La Première ministre de la République démocratique du Congo, Judith Suminwa Tuluka, a ouvert mardi 17 février à Kinshasa une table ronde consacrée à la protection des services essentiels en contexte de conflit, alors que la crise humanitaire persiste dans l’Est du pays.
Organisée avec l’appui de l’Union européenne et du Comité international de la Croix-Rouge, la rencontre a réuni des membres du gouvernement, des partenaires techniques et financiers ainsi que des acteurs humanitaires. Au centre des échanges : la nécessité de garantir l’accès des populations aux soins de santé, à l’eau, à l’électricité et aux autres services de base dans les zones affectées par les violences.
Dans son allocution d’ouverture, la Cheffe du Gouvernement a réaffirmé l’engagement de l’exécutif en faveur du respect du droit international humanitaire. « Nous sommes déterminés à faciliter les opérations humanitaires permettant d’assurer un accès sûr, rapide et non discriminatoire aux services essentiels », a-t-elle déclaré.

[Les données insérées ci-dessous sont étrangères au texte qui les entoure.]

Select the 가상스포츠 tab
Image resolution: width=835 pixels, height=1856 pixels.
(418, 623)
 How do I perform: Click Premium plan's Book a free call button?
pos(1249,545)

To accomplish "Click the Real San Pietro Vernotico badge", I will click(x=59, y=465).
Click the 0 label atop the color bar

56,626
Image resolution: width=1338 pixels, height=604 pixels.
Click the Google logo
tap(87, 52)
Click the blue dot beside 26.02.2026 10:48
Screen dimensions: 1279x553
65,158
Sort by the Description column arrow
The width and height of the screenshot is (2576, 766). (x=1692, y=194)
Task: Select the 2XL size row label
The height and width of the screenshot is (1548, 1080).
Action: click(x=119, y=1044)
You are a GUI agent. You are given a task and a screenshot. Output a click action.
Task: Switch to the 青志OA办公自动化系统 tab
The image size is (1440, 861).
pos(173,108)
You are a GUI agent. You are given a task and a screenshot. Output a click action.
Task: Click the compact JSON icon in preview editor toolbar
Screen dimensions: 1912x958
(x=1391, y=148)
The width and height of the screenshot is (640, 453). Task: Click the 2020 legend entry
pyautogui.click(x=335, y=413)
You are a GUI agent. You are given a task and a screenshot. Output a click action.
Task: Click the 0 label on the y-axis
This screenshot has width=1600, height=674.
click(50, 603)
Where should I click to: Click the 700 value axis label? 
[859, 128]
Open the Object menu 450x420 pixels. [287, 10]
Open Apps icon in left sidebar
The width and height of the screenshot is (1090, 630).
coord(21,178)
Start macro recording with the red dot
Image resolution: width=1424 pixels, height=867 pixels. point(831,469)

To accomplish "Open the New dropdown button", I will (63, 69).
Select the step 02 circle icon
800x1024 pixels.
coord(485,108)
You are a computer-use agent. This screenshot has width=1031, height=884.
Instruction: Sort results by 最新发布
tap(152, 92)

Au cours de cette journée, les participants ont examiné plusieurs recommandations destinées à renforcer la coordination entre les autorités nationales et les organisations humanitaires. Ces propositions seront analysées au sein d’une task force gouvernementale mise en place pour suivre la mise en œuvre des engagements pris.
La question d’un « compact santé » visant à sécuriser la continuité des services sanitaires dans les zones sous tension a également été évoquée. Une initiative qui pourrait structurer l’appui des partenaires internationaux et mieux protéger les infrastructures médicales.
En marge de la table ronde, Judith Suminwa s’est entretenue avec la commissaire européenne Hadja Lahbib, qui a alerté sur les entraves auxquelles font face les acteurs humanitaires sur le terrain, notamment les difficultés d’accès et les risques sécuritaires persistants.
À travers cette séquence diplomatique, le Gouvernement entend renforcer la coordination avec ses partenaires et protéger davantage les populations vulnérables, en cohérence avec les deuxième et quatrième piliers du Programme d’actions du Gouvernement (PAG) 2024-2028.